Gute Zeiten für Finanzbetrüger

In Russland nutzen gut organisierte Banden Krisen-Ängste aus

  • Irina Wolkowa, Moskau
  • Lesedauer: 2 Min.
Goldene Zeiten sind für Gauner und Trickbetrüger aller Art angebrochen, seit die Finanzkrise auch in Russland voll zuschlägt.

Abgesehen haben sie es vor allem auf Rentner außerhalb der großen Städte: Menschen, die bereits Opfer von Währungsreformen, Hy-perinflation und Rubelabwertung wurden und jetzt erneut um ihren Notgroschen bangen. Den glaubten viele am besten auf einem »Krisenkonto« aufgehoben, einem Produkt, bei dem angeblich die Sberbank alle Risiken übernimmt. So jedenfalls die frohe Botschaft netter Werber, die sich als Angestellte des Kreditinstituts ausgaben: der staatsnahen Großbank, die als einzige den Finanzcrash im August 1998 unbeschadet überstand. Sie kommen mit unterschriftsreifen Verträgen und nehmen das Geld gleich mit. Etwaige Zweifel zerstreut ein gut gefälschter Dienstausweis der Sberbank.

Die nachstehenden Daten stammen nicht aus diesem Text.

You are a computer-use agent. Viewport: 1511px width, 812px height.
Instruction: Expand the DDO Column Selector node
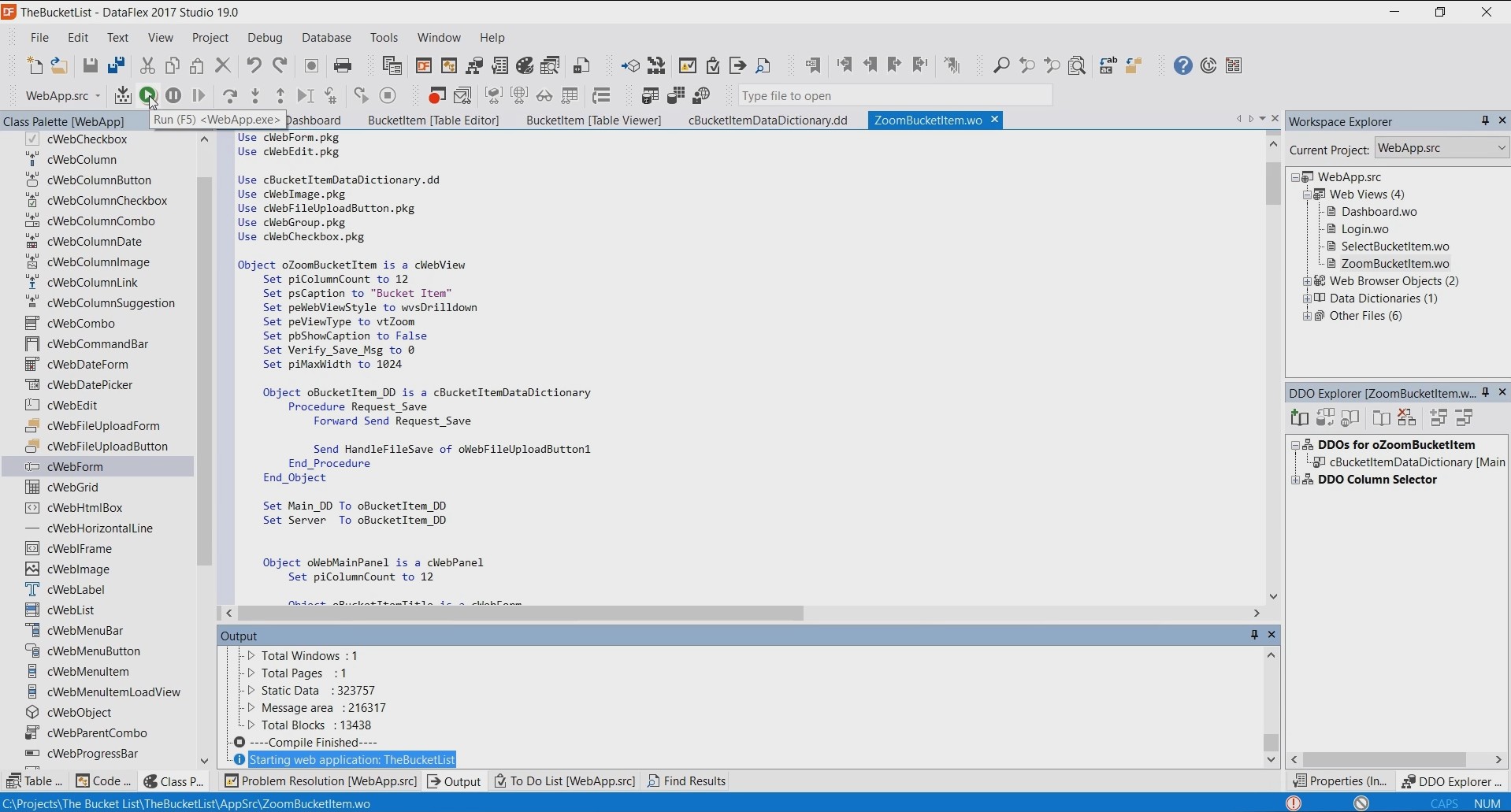(x=1296, y=480)
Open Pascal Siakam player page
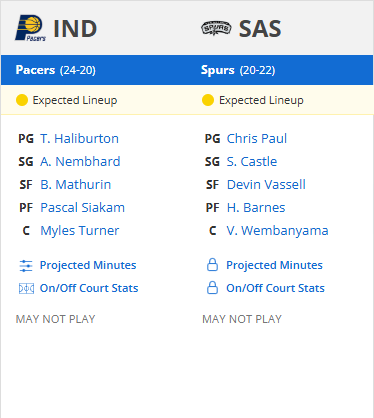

Staatliche Ermittler fahnden inzwischen auch nach Verkäufern gefälschter Wechsel der Sberbank und billiger Hypotheken-Darlehen, die das renommierte Geldhaus angeblich ebenfalls auf den Markt gebracht hat. In Wahrheit handelt es sich um Blüten, die Betrüger-Banden in Rostow am Don und in Kasan, der Hauptstadt der Teilrepublik Tatarstan, verhökerten.

Über Details berichtete der Staatssender RTR am Sonntagabend zur besten Sendezeit. Auch, weil Präsident Dmitri Medwedjew und Premier Wladimir Putin dringenden Handlungsbedarf sehen. Bei der Generalstaatsanwaltschaft nahm bereits eine Sonderkommission ihre Arbeit auf. Die soll auch ergründen, an welcher Stelle der Pipeline Gelder aus dem Hilfspaket der Regierung für Unternehmen mit Liquiditätsproblemen »fest stecken« wie Medwedjew vor laufender Kamera mit süffisantem Grinsen formulierte. Mehrere große Banken stehen seit letzter Woche dringend im Verdacht, kurzfristige zinslose Überbrückungskredite, wie sie die Notenbank im Auftrag des Staates kürzlich versteigerte, in harte Währung umgerubelt und bei westlichen Kreditinstituten geparkt zu haben.

Dabei sollten sie schnellstens an notleidende Unternehmen weitergereicht werden. Vor allem an Mittelständler, die gegenwärtig nicht einmal mehr ihre Löhne zahlen können. So wie ein kleiner Zulieferer der Ölindustrie aus dem Ural, Der holte sich bei den großen Banken der Region eine Abfuhr nach der anderen, obwohl es nur um ein Darlehen von 300 000 Rubel ( ca. 8600 Euro) ging. Weil ihn dank des Fernsehens inzwischen fast ganz Russland kennt, bleibt ihm der Konkurs wahrscheinlich erspart.

Kriminelle Energien entwickeln auch Firmen, die im Internet für »juristische Dienstleistungen« werben. Bisher auf die Legalisierung von Schwarzarbeitern aus ehemaligen Unionsrepubliken spezialisiert, stellen sie jetzt im Fließbandtakt Schwangerschaftsbescheinigungen für Frauen aus, denen Kündigung droht. Auf echten Kopfbögen, gestempelt und mit Unterschriften echter Ärzte. Lieferung binnen 24 Stunden und für ganze 1500 Rubel (42 Euro). Ein Produkt für die Generation 50 plus, so die telefonische Auskunft, stehe unmittelbar vor der Marktreife.